Pensilvanya’dan gelen “beddua”yı..
Uzun uzun tartıştık..
Gülen sempatizanı hocalar, büyük bir görev aşkı..
Karşılarındaki insanları “cahil” görmenin verdiği zevk ile..
“Beddua değil, mülaane” tanımlaması yaptılar..
“İslam’ı bilmiyorsunuz. Orada bir incelik var. O inceliği bilmiyorsunuz. Gelin size ‘mülaane’yi öğretelim.. Siz de öğrenmiş olun..” bilgiçliği ile...
Muhataplarını ezdiler..
Gerçekten de..
İslam kaynaklarında “beddua” ayrı, “mülaane” ayrı tanımları olan kavramlardı..
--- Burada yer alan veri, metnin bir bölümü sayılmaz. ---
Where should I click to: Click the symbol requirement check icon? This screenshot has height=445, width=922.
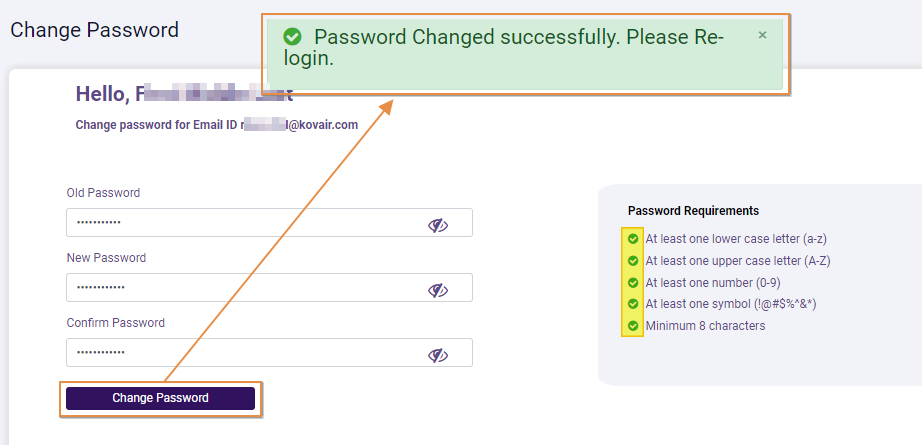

Beddua; şartsız lanet okuma idi..
Mülaane ise; muhatabı yemine davet ve şartlı lanetleşme idi..
Aslında hocaları.. 2 yıl öncesinde de.. Mülaane dediğimiz, “yemine davet”değil.. Bodoslamadan beddua ediyordu ama..
O tartışmayı tekrar açmayalım..
Dünkü “lanet okuma”yı önümüze koyalım..
Fetullah Gülen’in dünkü cümlelerini tartışalım....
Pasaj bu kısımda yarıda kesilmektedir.